Lame, talentless hacks who seem to know little more about computers than to figure out how to adjust print settings, such as yourself, really have no place at the big-kid’s table. There are, unfortunately, too many of you walking around and trying to pass yourselves off as being knowledgeable, and as sources to trust. It is people like you that hold the industry back and make it seem as if someone who does not posses your startlingly limited understanding of computers are somehow novel, and pitiful.

You are the reason that three years after the launch of the PlayStation 3 all of its games are just tired remakes of older games, with absolutely no innovation, or creativity.

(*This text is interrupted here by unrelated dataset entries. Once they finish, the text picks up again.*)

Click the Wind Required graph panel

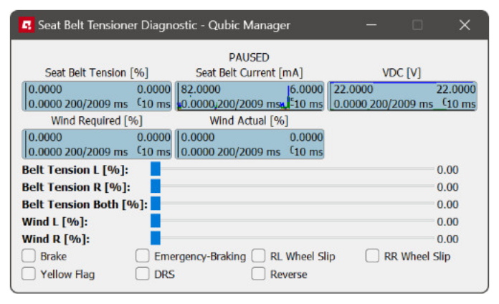click(x=98, y=144)
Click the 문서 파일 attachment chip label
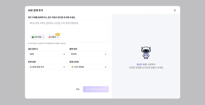Image resolution: width=205 pixels, height=105 pixels. pos(38,37)
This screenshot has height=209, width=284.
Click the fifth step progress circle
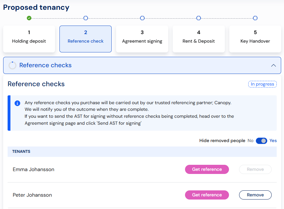[255, 18]
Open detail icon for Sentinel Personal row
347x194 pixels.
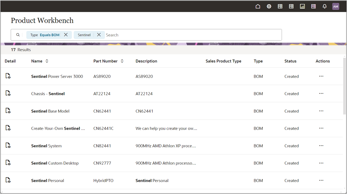click(x=8, y=180)
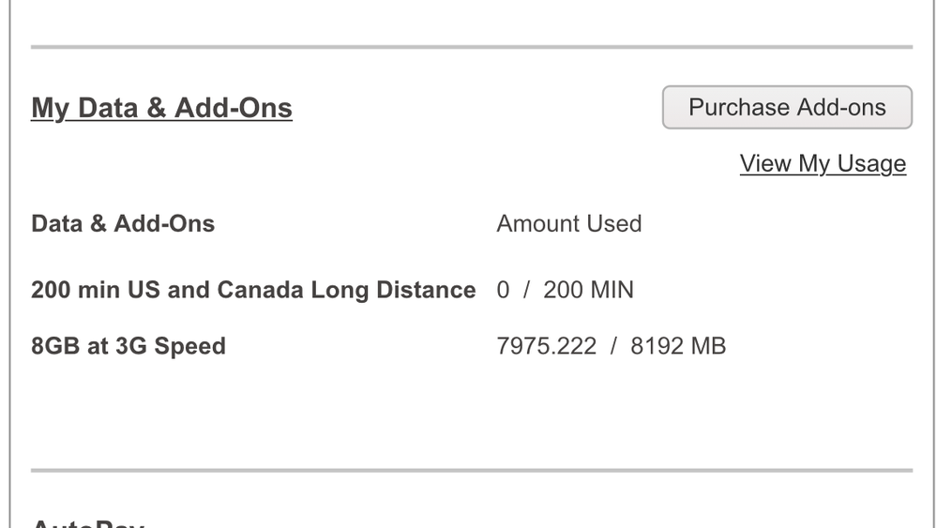Viewport: 937px width, 528px height.
Task: Open the View My Usage link
Action: pos(823,163)
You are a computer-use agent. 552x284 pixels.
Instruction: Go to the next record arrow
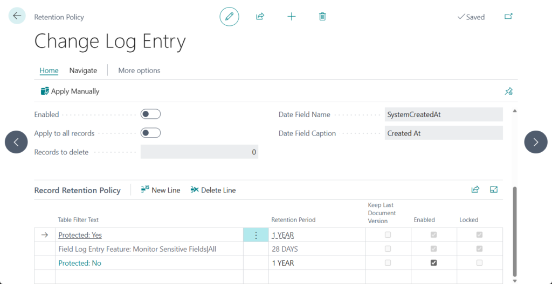535,142
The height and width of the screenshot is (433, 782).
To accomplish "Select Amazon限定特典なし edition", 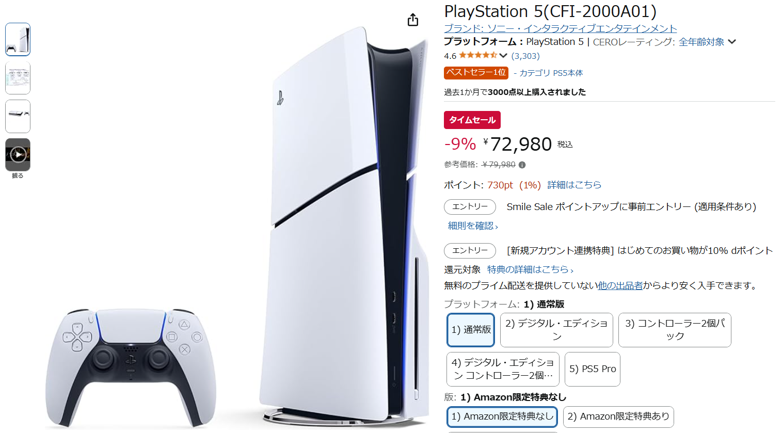I will click(x=502, y=416).
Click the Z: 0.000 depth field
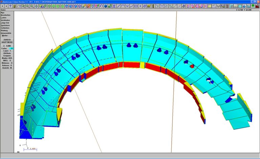 7,45
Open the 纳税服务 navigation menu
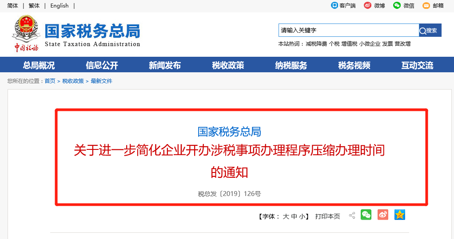 tap(291, 66)
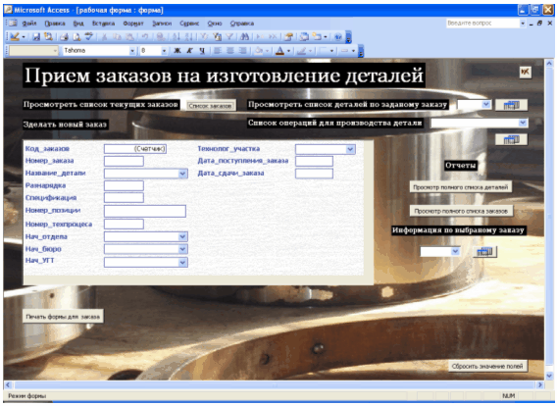Click the form view switch icon

tap(14, 36)
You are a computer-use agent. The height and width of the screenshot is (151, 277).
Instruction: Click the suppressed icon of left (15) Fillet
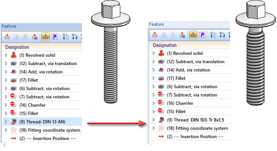[13, 113]
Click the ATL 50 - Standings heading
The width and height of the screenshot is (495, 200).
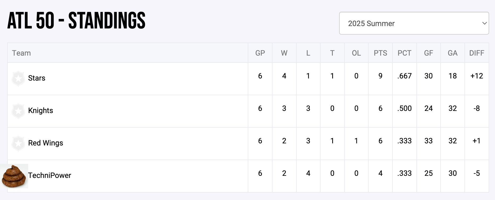click(x=76, y=21)
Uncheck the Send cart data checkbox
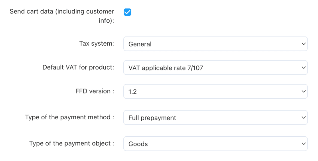Viewport: 318px width, 161px height. point(127,12)

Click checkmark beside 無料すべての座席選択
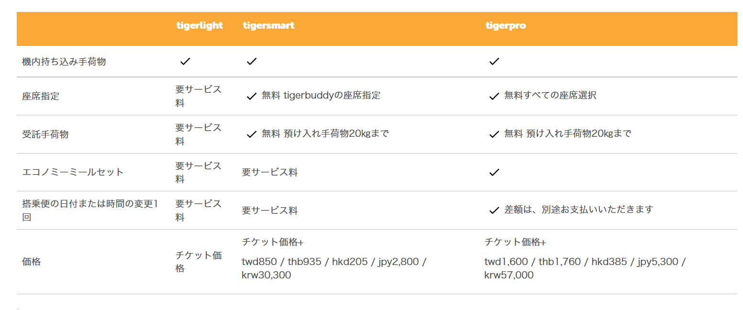[494, 96]
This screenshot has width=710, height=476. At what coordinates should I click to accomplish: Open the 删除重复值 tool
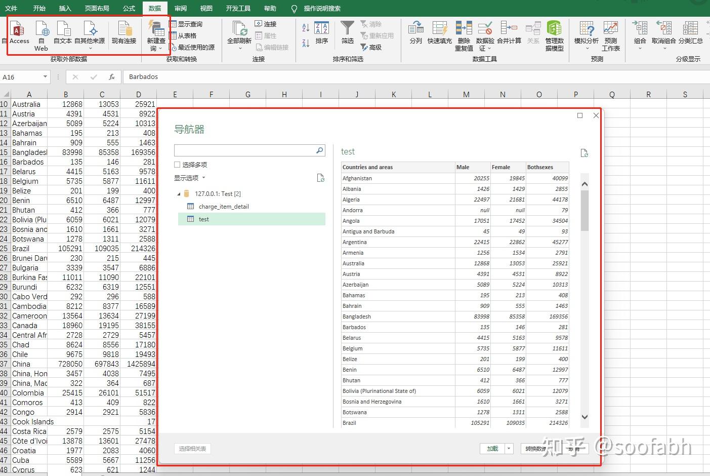[x=464, y=34]
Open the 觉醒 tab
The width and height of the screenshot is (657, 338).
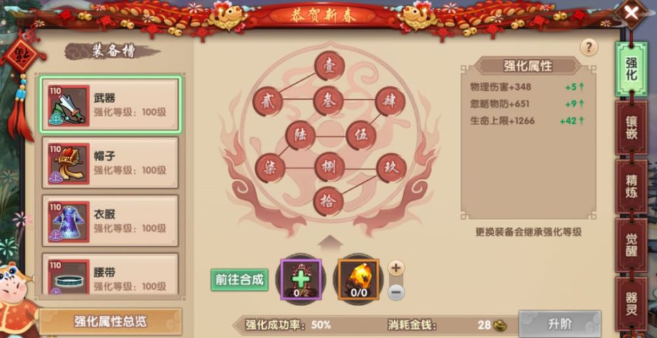click(x=631, y=245)
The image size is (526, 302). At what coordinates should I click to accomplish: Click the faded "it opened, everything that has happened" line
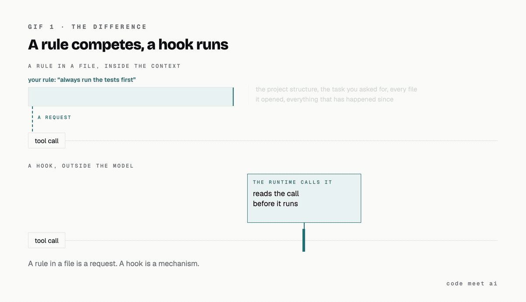324,99
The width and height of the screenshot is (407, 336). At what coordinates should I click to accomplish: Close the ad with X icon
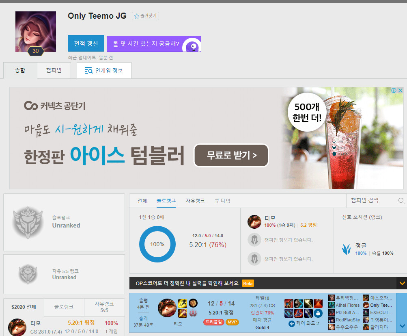click(400, 91)
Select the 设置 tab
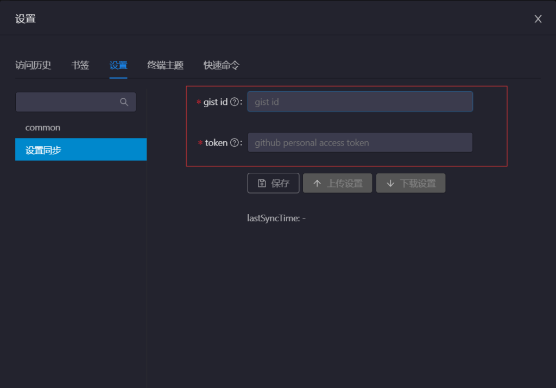This screenshot has height=388, width=556. [118, 65]
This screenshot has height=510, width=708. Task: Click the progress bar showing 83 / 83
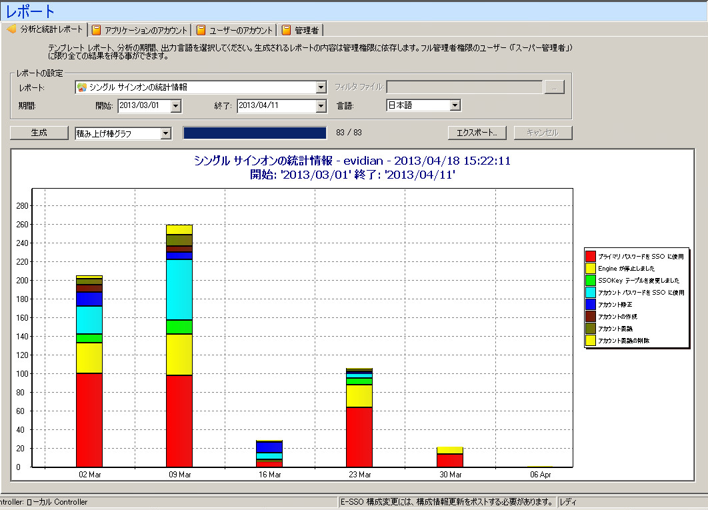(255, 133)
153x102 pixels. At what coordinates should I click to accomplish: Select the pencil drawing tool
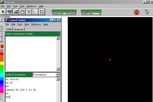[2, 20]
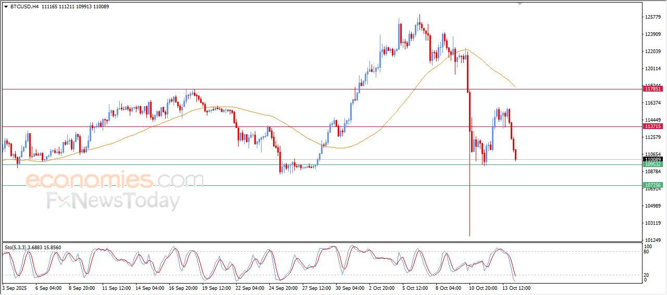Click the bottom of the long red candle wick
The image size is (667, 295).
[x=470, y=235]
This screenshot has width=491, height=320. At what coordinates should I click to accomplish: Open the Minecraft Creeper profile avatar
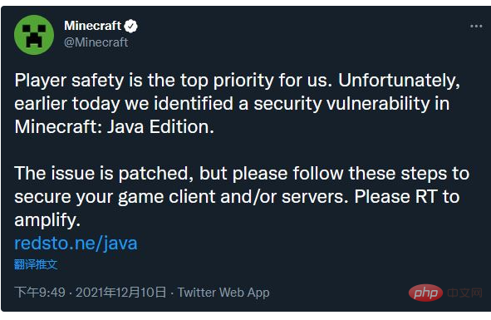[34, 35]
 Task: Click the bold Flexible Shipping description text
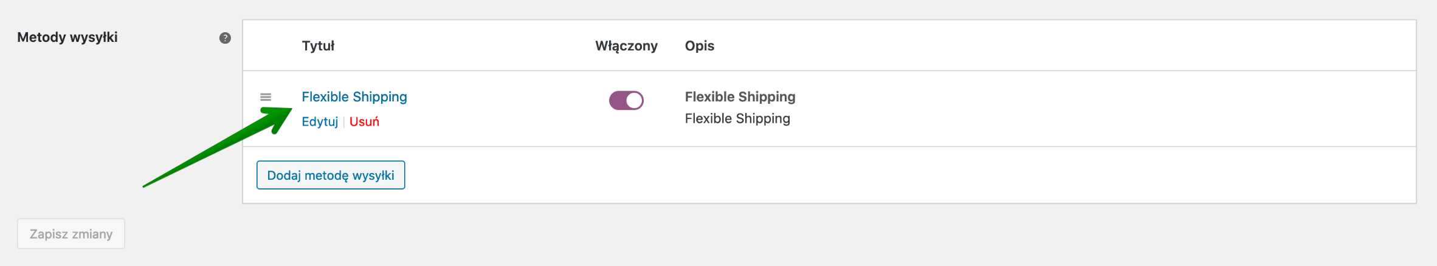[x=740, y=97]
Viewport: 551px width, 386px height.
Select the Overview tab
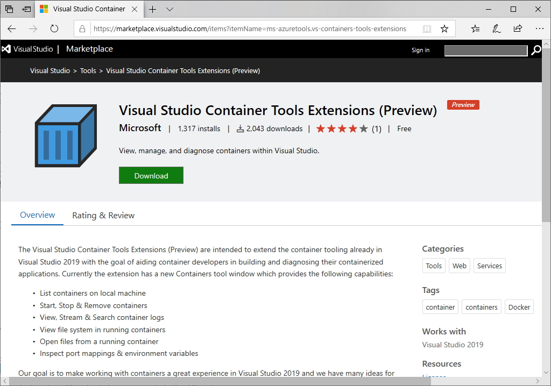(37, 215)
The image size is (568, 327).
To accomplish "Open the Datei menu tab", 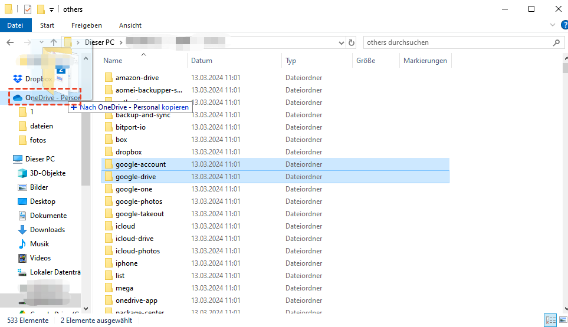I will (x=15, y=25).
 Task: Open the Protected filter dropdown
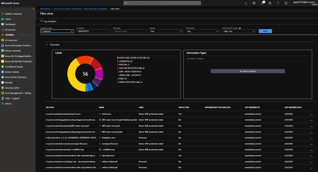pyautogui.click(x=202, y=31)
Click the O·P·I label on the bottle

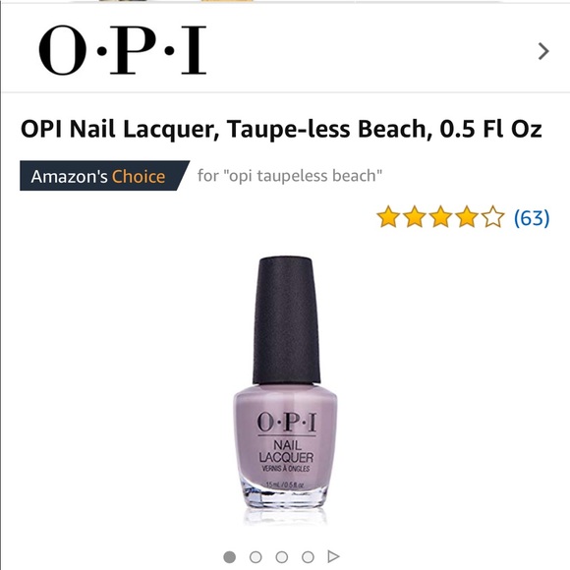tap(287, 422)
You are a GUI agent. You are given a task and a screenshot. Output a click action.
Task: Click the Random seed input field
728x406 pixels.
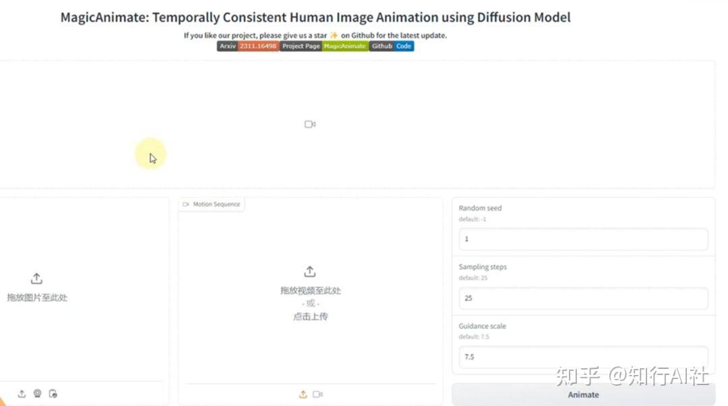coord(583,239)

You are the sequel-set, dumbing-down the market to make it easier for people to accept cheap imitations of games they played a decade ago.

You, and your ilk, are the reason that so many people have become so complacent with technology, demanding nothing more from the creators of their operating-systems than margin ally better graphics, and a few new sounds. Since the advent of a “graphical user interface” was first developed by Xerox in 1973, and refined by Apple beginning in 1979, there have been no real advances in the personal computer operating-system. The mouse alone has remained largely unchanged since Douglas Engelbart invented it at Stanford Research Institute in 1963 (in addition to his inventing the first GUI at roughly the same time), despite the fact the prototype was invented in 1959, as a track-ball, by Kenyon Taylor, Tom Cranston and Fred Longstaff at the Royal Canadian Navy’s DATAR project. Both the OS and mouse have only seen slight refinements in the almost fifty years the respective technologies have been around.

It is people like you who just bitch and moan, and make insipid and lame attempts at sarcasm, about modern consumer technology, that hold it back. You are not intelligent, nor knowledgeable, enough to offer true criticism of the respective industries. You, instead, rely heavily on their advertising, and other bribes, and offer people nothing more than their own gripes sold right back to them. What this does is support a false sense of empowerment for the average user, and gives them no incentive to become better educated, or demand more from from the companies that sell them this out-dated schlock as though it was something new.

The plasma display alone was invented in 1964, but everyone believed the hype that it was something new, and exotic, when they were re-introduced a few years ago. LCD technology alone is over a hundred years old, with the first, viable, displays being created in 1964 at RCA. The simple fact that you don’t offer serious critiques of out-dated technology being constantly re-packaged and regurgitated on an unsuspecting public, the fact that you have nothing serious or meaningful, the fact that you offer nothing insightful is just further proof you are, at best, completely pointless, and at worst are actively working to aid companies to continue this kind of nonsense.

This says nothing of my earlier example of your being a hateful, callous, spiteful, and selfish person. I suppose there might be something to be said for karma, since it is fortunate you are not on television anymore, and that nobody of any import considers you an expert on anything. Why don’t you do yourself, and your misguided viewers, a favour and be honest about your limited knowledge, that fact that you offer nothing new to anyone. Why don’t you just come out and admit that you are nothing more than an enabler of the bland and senseless discussions in which you engage. Get honest, or give it up and go home. Turn off your computer and try something more your speed, like a Lite-Brite. Maybe you could hone your skills enough to “programme” a smiley-face or something.

Wow! It’s all my fault that PlayStation games suck, that there have supposedly been no “real” advancement in computers since the GUI was introduced, AND that large companies are making their products better and then selling them as something “new.” Cool.